TRY IT:
Could you find each line of the data below that contains the word "link" and copy those lines?

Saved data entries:
※
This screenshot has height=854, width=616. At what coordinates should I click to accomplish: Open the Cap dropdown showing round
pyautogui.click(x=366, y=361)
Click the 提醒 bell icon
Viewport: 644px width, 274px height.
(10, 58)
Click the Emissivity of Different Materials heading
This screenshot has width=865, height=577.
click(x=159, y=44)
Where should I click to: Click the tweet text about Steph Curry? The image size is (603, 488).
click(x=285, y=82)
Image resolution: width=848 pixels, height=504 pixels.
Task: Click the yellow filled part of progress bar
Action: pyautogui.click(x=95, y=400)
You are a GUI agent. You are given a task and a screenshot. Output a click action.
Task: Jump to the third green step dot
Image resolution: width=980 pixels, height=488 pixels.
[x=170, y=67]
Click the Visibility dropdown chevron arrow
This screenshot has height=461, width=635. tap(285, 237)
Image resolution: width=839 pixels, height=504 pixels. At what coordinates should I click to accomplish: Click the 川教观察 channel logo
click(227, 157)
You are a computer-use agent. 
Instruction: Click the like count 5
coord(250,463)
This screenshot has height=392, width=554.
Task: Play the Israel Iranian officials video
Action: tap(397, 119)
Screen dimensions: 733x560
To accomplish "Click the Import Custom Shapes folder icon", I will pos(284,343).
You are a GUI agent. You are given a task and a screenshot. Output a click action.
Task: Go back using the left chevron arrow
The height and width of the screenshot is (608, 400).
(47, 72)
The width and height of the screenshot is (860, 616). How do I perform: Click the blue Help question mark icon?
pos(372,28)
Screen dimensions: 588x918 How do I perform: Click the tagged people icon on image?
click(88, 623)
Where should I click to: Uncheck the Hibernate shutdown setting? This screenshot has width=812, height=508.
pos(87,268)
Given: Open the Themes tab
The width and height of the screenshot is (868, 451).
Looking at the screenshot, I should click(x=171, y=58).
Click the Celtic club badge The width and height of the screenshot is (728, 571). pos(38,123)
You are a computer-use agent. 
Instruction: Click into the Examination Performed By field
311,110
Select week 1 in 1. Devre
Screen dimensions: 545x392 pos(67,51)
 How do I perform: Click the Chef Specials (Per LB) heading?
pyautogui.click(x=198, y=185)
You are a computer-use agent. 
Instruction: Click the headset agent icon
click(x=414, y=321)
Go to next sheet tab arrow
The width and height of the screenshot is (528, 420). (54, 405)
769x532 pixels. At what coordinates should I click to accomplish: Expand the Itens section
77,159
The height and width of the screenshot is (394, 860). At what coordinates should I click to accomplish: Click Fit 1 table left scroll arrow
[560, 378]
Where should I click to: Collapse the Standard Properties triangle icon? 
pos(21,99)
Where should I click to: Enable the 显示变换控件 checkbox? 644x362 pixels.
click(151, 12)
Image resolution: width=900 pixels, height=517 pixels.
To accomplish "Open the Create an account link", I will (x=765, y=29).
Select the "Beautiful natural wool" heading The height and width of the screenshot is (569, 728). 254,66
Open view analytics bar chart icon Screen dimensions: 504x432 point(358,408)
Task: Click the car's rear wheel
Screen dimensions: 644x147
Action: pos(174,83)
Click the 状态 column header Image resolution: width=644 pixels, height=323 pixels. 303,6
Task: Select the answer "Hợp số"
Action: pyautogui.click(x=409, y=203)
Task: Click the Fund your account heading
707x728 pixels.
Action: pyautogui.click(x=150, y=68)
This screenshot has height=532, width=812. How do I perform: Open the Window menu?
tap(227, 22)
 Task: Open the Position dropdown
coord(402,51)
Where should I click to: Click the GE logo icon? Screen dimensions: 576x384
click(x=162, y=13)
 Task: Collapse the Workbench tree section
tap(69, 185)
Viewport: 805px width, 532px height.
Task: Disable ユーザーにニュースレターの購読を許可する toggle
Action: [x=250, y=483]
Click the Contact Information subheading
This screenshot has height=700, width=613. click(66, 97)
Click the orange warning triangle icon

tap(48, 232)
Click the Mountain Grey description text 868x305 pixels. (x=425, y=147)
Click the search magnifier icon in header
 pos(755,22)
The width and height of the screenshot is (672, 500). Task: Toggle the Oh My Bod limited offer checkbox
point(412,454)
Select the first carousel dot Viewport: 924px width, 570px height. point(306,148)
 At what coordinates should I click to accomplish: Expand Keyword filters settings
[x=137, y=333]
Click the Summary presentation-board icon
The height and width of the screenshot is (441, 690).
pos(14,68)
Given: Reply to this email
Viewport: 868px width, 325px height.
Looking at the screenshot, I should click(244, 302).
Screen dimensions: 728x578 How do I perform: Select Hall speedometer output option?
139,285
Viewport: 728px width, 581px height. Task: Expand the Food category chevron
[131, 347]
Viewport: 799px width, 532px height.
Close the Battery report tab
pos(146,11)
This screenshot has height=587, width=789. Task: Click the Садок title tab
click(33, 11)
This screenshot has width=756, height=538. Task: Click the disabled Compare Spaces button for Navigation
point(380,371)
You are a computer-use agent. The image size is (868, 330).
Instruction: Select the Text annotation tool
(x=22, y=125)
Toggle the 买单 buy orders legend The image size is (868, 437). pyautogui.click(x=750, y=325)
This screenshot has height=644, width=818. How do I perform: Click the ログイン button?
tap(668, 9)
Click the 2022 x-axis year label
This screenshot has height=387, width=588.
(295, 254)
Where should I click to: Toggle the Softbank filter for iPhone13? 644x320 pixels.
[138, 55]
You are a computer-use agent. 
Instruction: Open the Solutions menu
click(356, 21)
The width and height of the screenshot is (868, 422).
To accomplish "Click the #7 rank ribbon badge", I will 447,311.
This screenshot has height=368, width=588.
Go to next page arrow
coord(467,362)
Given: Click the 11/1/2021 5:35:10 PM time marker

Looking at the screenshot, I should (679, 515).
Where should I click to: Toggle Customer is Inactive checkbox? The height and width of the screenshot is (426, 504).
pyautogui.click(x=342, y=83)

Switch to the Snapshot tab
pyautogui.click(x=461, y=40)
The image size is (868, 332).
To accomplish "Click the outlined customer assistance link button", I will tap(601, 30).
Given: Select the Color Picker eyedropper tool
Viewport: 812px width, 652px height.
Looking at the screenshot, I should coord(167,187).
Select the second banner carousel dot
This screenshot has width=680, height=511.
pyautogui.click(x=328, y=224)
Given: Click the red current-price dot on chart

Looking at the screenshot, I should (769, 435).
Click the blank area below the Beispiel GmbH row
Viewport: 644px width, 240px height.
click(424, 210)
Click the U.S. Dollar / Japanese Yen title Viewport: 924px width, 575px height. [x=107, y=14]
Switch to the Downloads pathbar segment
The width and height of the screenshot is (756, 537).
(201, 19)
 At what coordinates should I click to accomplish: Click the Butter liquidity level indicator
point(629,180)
※
RESULT OF THIS TASK:
To accomplish "Open the Create an account link", I will (x=765, y=29).
To accomplish "Click the outlined customer assistance link button", I will tap(601, 30).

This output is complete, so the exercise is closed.